INFORMATION SUPPLIED:
::::::::::

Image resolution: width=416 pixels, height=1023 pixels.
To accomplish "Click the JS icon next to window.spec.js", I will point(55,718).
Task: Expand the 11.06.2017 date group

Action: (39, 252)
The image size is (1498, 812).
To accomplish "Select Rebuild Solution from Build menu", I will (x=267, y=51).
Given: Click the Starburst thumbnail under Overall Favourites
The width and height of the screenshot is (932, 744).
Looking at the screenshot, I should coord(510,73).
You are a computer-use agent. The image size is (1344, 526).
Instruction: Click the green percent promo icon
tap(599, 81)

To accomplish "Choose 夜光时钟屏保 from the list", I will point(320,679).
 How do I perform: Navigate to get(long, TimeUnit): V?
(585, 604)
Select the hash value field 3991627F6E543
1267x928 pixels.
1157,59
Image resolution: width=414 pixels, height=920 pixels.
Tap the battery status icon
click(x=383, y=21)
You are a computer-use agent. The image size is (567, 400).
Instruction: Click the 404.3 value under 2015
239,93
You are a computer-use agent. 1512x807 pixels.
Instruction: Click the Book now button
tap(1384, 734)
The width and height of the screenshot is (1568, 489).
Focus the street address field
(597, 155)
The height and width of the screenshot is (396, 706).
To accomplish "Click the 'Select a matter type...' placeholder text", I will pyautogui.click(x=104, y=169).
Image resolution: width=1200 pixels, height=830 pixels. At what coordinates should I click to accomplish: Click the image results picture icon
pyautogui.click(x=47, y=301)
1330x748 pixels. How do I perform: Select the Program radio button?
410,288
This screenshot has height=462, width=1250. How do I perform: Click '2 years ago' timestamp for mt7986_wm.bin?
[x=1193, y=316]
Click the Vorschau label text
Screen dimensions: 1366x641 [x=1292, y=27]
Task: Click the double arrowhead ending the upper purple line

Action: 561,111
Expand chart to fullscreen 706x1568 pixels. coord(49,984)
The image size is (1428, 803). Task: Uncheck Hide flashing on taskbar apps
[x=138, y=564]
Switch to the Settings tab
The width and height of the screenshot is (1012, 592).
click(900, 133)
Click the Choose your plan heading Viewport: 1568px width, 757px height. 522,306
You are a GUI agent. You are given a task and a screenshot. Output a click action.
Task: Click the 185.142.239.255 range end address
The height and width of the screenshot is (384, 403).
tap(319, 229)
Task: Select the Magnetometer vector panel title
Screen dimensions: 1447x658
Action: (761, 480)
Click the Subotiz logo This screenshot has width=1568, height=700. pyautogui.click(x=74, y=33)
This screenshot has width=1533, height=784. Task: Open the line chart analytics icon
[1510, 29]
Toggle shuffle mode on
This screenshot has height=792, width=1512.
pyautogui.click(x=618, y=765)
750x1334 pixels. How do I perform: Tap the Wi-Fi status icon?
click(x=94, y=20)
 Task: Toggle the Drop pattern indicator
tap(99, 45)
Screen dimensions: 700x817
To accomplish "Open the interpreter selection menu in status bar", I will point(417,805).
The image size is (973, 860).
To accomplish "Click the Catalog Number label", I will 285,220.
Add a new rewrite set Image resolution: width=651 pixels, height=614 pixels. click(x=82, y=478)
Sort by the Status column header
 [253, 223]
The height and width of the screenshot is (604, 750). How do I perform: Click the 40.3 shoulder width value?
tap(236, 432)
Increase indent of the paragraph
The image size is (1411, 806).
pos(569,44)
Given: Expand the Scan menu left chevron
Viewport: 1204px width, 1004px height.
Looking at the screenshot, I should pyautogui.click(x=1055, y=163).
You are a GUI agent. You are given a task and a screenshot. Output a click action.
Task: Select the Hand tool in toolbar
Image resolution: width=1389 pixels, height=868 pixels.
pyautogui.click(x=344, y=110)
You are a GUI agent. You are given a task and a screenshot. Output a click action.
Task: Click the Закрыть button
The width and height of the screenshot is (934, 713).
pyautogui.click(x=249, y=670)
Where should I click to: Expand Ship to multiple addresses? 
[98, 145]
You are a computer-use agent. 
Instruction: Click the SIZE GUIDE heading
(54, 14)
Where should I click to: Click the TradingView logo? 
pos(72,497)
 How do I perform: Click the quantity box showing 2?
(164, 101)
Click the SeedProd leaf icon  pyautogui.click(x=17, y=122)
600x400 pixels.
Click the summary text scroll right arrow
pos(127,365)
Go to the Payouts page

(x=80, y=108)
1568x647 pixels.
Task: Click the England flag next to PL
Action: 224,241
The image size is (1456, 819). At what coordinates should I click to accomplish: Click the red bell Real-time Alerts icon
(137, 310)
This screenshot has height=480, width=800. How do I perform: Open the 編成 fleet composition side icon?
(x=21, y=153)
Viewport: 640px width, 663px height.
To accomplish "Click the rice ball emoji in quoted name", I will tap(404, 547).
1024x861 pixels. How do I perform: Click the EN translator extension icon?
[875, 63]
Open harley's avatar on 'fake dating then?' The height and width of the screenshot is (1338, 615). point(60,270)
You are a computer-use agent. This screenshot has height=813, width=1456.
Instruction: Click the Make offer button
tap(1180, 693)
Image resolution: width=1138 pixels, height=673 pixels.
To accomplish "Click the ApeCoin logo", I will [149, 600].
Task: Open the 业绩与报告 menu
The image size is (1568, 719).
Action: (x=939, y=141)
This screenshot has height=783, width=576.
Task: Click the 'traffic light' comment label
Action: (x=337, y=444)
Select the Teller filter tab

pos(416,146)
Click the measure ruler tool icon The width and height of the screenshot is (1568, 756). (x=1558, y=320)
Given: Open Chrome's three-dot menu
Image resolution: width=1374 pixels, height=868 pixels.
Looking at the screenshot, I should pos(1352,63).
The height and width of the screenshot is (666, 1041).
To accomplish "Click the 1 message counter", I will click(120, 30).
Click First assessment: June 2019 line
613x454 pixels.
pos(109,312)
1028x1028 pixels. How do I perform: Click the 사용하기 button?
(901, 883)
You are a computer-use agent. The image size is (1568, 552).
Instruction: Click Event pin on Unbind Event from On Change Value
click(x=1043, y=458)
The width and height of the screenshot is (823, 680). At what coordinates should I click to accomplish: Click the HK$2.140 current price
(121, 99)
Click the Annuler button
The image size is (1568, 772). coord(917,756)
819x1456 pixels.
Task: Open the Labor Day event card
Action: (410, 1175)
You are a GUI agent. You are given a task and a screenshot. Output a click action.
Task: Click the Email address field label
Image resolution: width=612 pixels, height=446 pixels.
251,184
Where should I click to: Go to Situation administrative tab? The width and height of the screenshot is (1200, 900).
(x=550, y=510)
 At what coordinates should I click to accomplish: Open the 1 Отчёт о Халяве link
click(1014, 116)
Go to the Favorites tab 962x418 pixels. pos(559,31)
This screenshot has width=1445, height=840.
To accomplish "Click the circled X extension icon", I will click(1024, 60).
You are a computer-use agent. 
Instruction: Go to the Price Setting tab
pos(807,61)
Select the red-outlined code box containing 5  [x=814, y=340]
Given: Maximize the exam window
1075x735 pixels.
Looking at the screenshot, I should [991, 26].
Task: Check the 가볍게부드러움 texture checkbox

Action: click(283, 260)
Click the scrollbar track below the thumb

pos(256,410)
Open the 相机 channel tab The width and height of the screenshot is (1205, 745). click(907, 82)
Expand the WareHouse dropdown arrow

::::::::::

PROBLEM STATEMENT: Output, from the data above, the lines from the line with "Given: Open Chrome's three-dot menu" to the line with "The height and width of the screenshot is (666, 1041)." exactly as they stand, both ends included and nothing else.

OUTPUT FOR THIS EXERCISE:
Given: Open Chrome's three-dot menu
Image resolution: width=1374 pixels, height=868 pixels.
Looking at the screenshot, I should pos(1352,63).
The height and width of the screenshot is (666, 1041).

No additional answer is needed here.